- _Brief_
Rewrite the rows from the line with "Click the PPD/PSD party logo" up to and including the line with "pos(434,190)", swapping "warning triangle icon" for "alert triangle icon" and keeping everything else the same. Return only those lines.

Saved entries
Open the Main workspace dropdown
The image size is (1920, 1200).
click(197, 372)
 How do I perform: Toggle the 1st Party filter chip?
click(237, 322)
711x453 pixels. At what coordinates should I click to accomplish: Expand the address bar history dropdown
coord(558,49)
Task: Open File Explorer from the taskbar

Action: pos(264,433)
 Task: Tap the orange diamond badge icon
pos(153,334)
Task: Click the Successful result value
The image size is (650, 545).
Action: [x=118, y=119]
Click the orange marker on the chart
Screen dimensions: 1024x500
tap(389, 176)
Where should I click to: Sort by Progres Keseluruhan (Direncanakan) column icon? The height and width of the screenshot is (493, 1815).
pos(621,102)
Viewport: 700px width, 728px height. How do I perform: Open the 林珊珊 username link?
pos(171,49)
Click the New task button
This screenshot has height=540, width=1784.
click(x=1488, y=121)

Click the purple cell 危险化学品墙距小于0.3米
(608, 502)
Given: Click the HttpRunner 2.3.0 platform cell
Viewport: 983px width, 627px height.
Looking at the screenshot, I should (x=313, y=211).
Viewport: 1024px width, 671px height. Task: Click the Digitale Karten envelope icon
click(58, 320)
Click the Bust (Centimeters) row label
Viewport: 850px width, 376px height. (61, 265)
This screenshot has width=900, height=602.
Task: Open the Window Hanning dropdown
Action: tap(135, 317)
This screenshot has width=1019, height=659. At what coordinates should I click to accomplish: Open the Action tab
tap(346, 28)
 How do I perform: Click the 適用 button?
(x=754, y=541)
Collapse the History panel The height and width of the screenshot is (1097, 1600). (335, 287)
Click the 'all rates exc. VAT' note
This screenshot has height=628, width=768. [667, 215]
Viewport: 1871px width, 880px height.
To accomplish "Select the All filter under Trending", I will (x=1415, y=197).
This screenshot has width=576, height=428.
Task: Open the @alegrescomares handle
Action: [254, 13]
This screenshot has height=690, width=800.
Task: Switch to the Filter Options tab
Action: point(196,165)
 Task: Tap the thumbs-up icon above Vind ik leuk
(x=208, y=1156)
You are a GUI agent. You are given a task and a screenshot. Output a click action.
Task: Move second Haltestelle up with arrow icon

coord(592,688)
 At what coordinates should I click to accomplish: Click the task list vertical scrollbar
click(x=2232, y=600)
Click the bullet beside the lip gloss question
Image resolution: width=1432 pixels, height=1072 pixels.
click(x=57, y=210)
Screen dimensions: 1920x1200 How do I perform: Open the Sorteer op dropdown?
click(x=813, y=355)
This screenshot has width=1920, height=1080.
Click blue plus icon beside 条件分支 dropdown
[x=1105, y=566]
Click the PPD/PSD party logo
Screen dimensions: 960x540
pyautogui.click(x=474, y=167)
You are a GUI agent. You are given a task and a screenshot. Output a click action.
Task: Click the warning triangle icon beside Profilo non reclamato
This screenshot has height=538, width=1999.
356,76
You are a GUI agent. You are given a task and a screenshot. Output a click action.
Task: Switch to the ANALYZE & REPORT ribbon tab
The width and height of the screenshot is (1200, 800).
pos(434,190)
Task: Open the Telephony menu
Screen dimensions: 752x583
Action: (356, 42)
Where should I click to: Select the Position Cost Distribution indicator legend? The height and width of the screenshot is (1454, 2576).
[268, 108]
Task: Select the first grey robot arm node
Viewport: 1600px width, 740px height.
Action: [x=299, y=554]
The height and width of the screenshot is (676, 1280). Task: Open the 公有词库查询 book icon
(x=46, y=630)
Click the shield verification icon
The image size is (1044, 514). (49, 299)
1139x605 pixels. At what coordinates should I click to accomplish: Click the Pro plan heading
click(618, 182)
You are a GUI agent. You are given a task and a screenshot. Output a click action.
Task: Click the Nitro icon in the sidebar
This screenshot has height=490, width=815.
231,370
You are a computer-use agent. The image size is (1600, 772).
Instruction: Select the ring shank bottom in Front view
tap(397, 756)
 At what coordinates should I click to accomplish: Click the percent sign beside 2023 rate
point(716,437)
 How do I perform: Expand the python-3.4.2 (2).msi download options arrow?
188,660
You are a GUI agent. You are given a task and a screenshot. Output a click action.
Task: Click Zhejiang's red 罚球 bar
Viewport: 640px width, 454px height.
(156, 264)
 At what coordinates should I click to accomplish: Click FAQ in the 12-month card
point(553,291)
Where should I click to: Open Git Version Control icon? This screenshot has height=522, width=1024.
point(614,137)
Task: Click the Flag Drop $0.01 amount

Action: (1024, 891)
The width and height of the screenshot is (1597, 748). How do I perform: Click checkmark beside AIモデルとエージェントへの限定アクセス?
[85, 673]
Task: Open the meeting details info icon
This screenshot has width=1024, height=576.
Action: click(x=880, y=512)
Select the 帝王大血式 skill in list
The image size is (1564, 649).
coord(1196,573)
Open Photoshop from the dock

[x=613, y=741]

- _Result_
Click the PPD/PSD party logo
Screen dimensions: 960x540
pyautogui.click(x=474, y=167)
You are a GUI agent. You are given a task and a screenshot. Output a click action.
Task: Click the alert triangle icon beside Profilo non reclamato
This screenshot has height=538, width=1999.
356,76
You are a GUI agent. You are given a task and a screenshot. Output a click action.
Task: Switch to the ANALYZE & REPORT ribbon tab
The width and height of the screenshot is (1200, 800).
pos(434,190)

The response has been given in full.